Towards the end of May of this year, the older sibling, Kalea Avery, began complaining of worsening headaches. This prompted her parents to take her to see a neurologist following Memorial Day weekend. The results of the MRI showed that the 6-year old girl had a tumor forming near her brain stem. The tumor measured approximately 3.5 centimeters in diameter. The eldest sibling underwent surgery on June 11 to remove the tumor.
"We go from having a healthy baby girl who's a skateboarder and a soccer player, who's just loving life, to having a tumor removed from her brain," Duncan Avery said of his young daughter when speaking to the Los Angeles Times.Physicians soon found that the mass was indeed cancerous and diagnosed young Kalea with medulloblastoma, an aggressive form of cancer which forms at the base of the skull and can be spread to the spinal cord and other areas of the body. Due to the location of medulloblastoma, those suffering from the disease can often find their fine motor skills impacted negatively as well as their cognitive function as the cancer impairs these functions.

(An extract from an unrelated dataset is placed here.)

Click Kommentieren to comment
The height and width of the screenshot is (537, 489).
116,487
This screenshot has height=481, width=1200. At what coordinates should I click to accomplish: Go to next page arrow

The family began the proper treatments immediately – but there was another bout of bad news on the horizon.
Two weeks following Kalea's diagnosis, her 4-year old brother Noah began exhibiting strange behaviors as well. Sleeping more and more daily, and eventually complaining of a headache located between the eyes – the same location Kalea had targeted when assessing her pain -- Noah then began to lean slightly as he walked. Rushing their son in for medical examination, scans from June 21 revealed a horrific truth.
Noah had a mass growing precisely where Kalea's had been. Four days later, surgeons had extracted the tumor. While tests are pending, medical experts believe the tumor is medulloblastoma as well.
"We broke down in tears," Mr. Avery, who coaches for Redondo Beach Union High School, told reporters at the Los AngelesTimes. "How could two kids in 14 days have the exact same tumor? How does that happen?"
"My heart literally felt like it was broke apart," their mother Nohea, a nurse practitioner, told CBS. "It was being pulled out of my chest."Noah and Kalea are both slated to begin radiation treatments with the possibility of chemotherapy. On a positive note, with aggressive treatment, there is a distinct possibility of a positive outcome, the prognosis for children fighting medulloblastoma being good at this point in time. Both siblings will also enter targeted therapy sessions to help in their recovery and coping while undergoing a very stressful life event.
"I don't know how I'm going to get through this, but you do. You find a way," Nohea told journalists with KTLA. "You look at your children, you hold them and you just find a way."
A GoFundMe page for the two young children and their parents has raised nearly $120,000 of a $150,000 goal as of the writing of this article.